* **Data to use**

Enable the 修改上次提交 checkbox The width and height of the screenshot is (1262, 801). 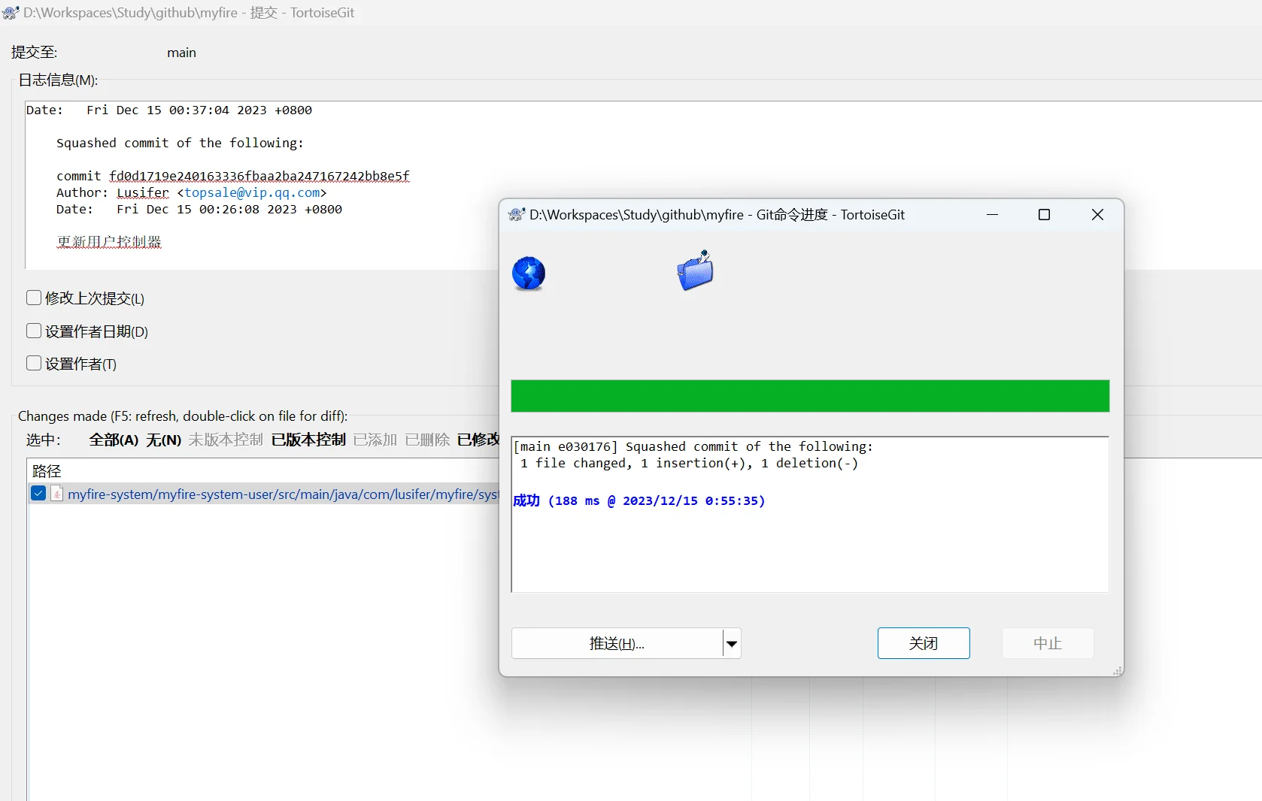[34, 298]
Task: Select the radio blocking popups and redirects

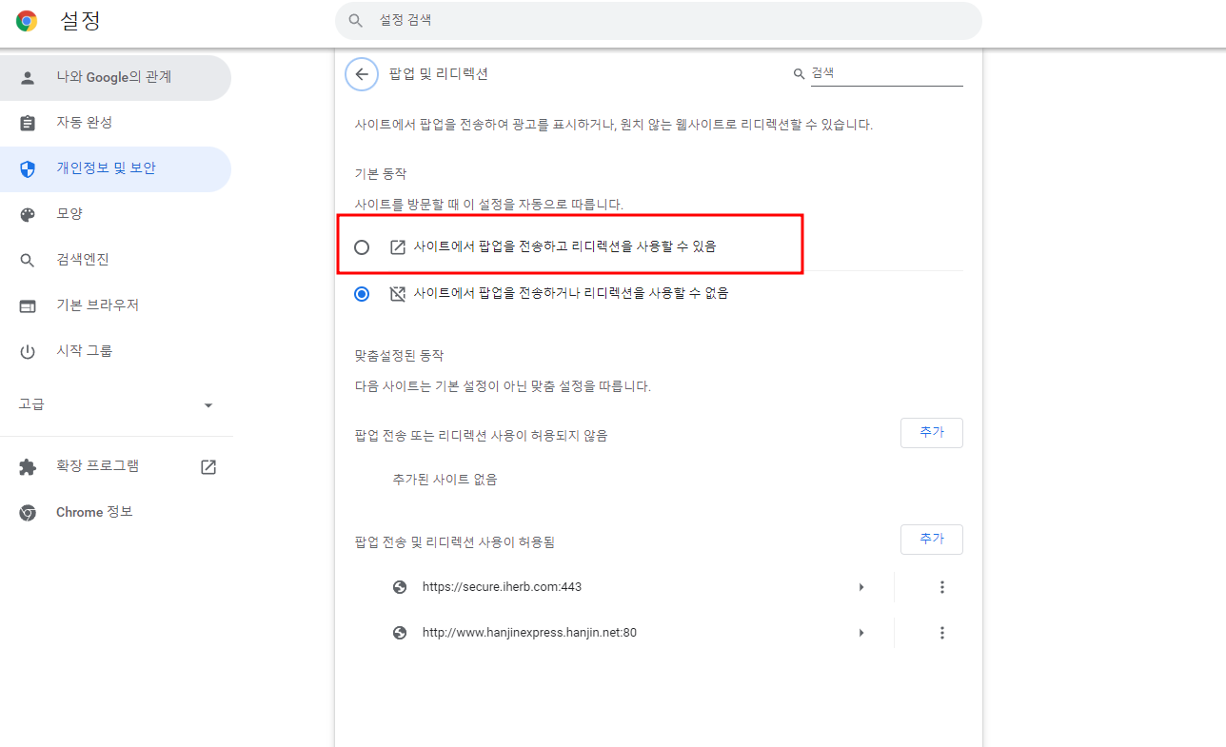Action: click(x=361, y=293)
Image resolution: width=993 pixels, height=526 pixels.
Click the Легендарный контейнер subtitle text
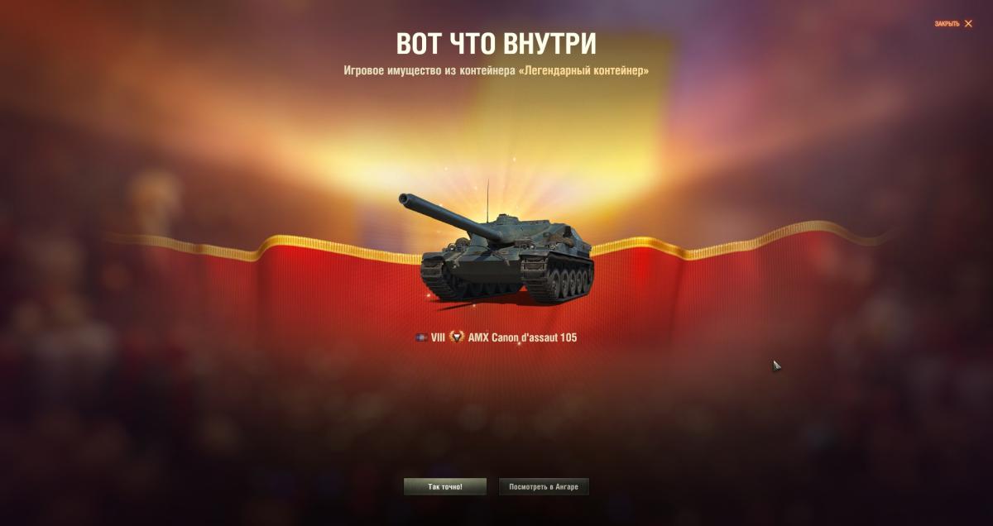point(583,71)
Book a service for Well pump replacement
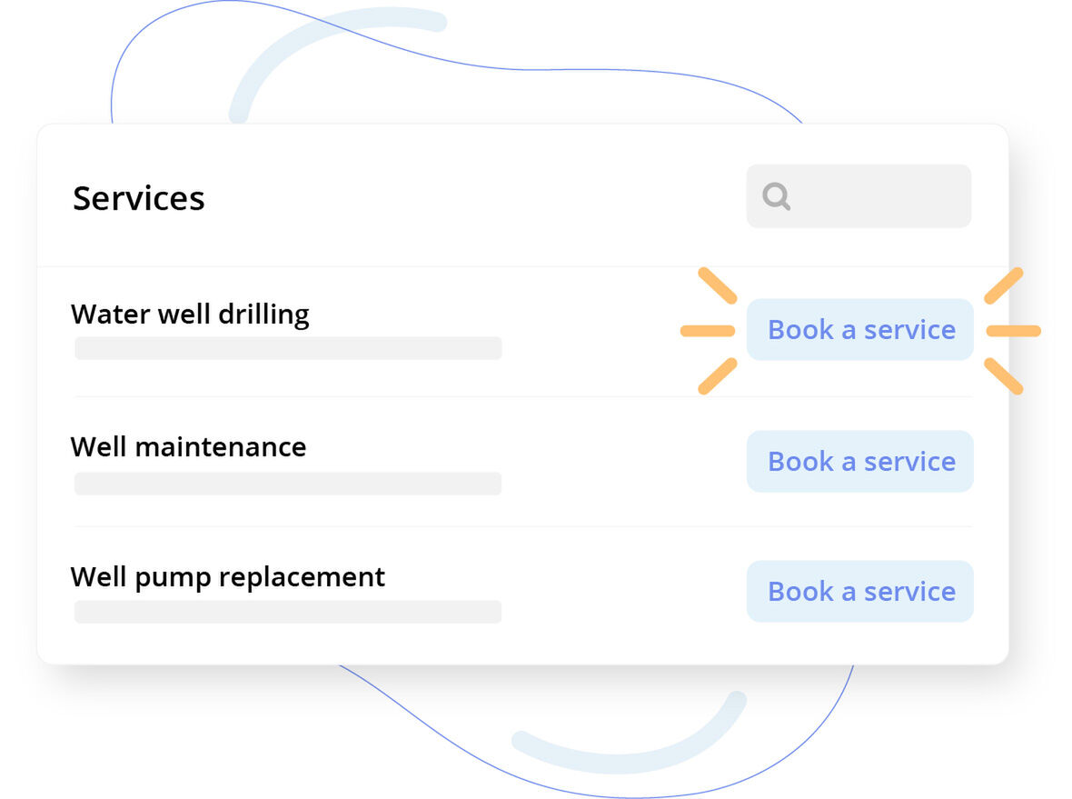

* **Directions for this task**
Output exactly the lines from the one containing "Image resolution: width=993" through the last line of the records above, both included, and leave out the pictures.

* **Expected output**
Image resolution: width=993 pixels, height=526 pixels.
Click the Легендарный контейнер subtitle text
point(583,71)
Book a service for Well pump replacement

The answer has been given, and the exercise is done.